Ian Woodward's Investing Blog

Archive for January, 2008

The Hindenburg Omen came home to roost 3 months later

Monday, January 21st, 2008


I’m afraid we are in for rough sledding when the Market opens tomorrow, but I have tried to keep you one step ahead of the dips as best I can.  It seems the warning signs of the Hindenburg Omen I gave you for the first time on October 15, 2007 will finally take us down to a Bear Market.  Given the state of the World Markets today, it goes without saying we should expect the worst tomorrow.  I feel really sorry for Fed Chairman Ben Bernanke as he has to desperately clean up the mess that his predecessor got us into, who has got off scot-free, all in my opinion. 

But that was yesterday.  Now he has to stand on his liver and deliver, or eat his own words of “the Fed standing ready to take substantive additional action.”  Given what has transpired around the world markets today, which can only mean one thing in my book and that is to make a surprise announcement of his action BEFORE the markets open tomorrow and it had better be 50 basis points minimum.  Anything less than 50 basis points and it will produce another yawn.  That too can be a drop in the bucket.  In any event the reverse psychology can also backfire by confirming that the World Economic situation is in fact worse than they have made it out to be and now that the cat is out of the bag there is no place to hide.  

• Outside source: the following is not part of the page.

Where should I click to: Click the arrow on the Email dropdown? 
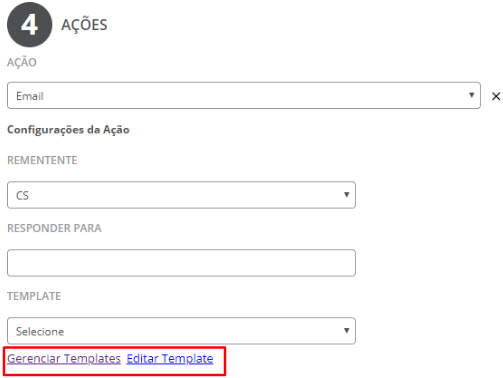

The futures on the DJIA are UGLY, but were uglier earlier, so who knows where it will finish up by the open tomorrow.  It seems it might have been as bad as -560 at one stage and it is currently sitting at -477 as I write this.  I suggest you watch the Asian markets tonight to see if there is any improvement in the mood abroad: futures

What seems very apparent is that we are due for a wash out in the market and that will happen one way or another tomorrow.  Even if there is a sharp reaction by way of a bounce play, it seems that we are now in for several weeks if not months of working our way back out of this mess.  I note that you have all been refreshing your memory on the New Year RonIandex of leaders just 21 days ago and as you can see from the chart below it has broken the 50-dma and I would not be surprised if it hit the 200-dma Red line tomorrow.  Frankly, it hardly matters now in the bigger scheme of things, but tuck it all away in your memory bank and it may help you in the future as a strong early warning sign.  If you are reading this for the first time, I won’t repeat myself…just go back and read earlier blog notes. 


Best regards, Ian

The Ball Game Isn’t Over Until…

Friday, January 18th, 2008


Heads-up!  We had a Bingo Signal on Thursday, and I cannot be more elated that all my hard work has come to fruition!   I am delighted that we are all keeping a beady eye on “Bingo”, and it might well be my best work yet and comparable to the Hindenburg Omen of others which this blog signaled many moons ago and has proven itself to once again be true.  But before we get too euphoric, I have to give you all a warning.  Those of you who understand our proprietary indicators will recognize this is certainly one small step for HGS Investors in identifying a bottom.  Note that I said “a bottom” and not “the bottom”.  Likewise as we know, the combination of a Bingo followed by a Eureka has been very powerful in identifying the potential for the next move upwards.  But let me bring you down to terra firma, i.e., earth with a quick jolt!  Before you get too excited that at least the first leg of the equation in getting a Bingo signal is behind us, take a deep breath and look at the Indexes back in the 2000 to 2002 timeframe, and then trot all the way back to 1994.  My point is this good stuff is not infallible.  I have always said that there is no Silver Bullet in this business, but two lead ones are better than none.  Likewise, sometimes even Lead Bullets can fire blanks.  The bottom line is don’t be too quick to bet the Farm on this occasion.  Why?  It’s simple: 

  1. When a Bull Market is in full swing as we have experienced since early 2003, the odds are that along the way there will be Minor and Intermediate Corrections, and maybe even an occasional Major Correction.  For those who don’t know what my parameters are for these standard definitions I use,  I refer you to the Quick Glance HGSI Barometer of the Market which I introduced you to in the January 5th Blog “Big Foot is Back and the Others are looming”. 
  2. Once a market starts to labor towards the top, and heaven knows I have shown you that happening before your very eyes these past few months and more so in the last month, you just cannot afford to block out the signals of the Winds of Change.  I know that one can get fogged with all the paraphernalia that is trotted out but the simplest approach is to try the Big Blue Line Pencil Trick…it always works. Once the psychology of the market turns from Bullish to Bearish, and all the various signals say down, it takes a lot to turn the herd around, especially when every second word on the airwaves is Bear Market and every third word is Recession.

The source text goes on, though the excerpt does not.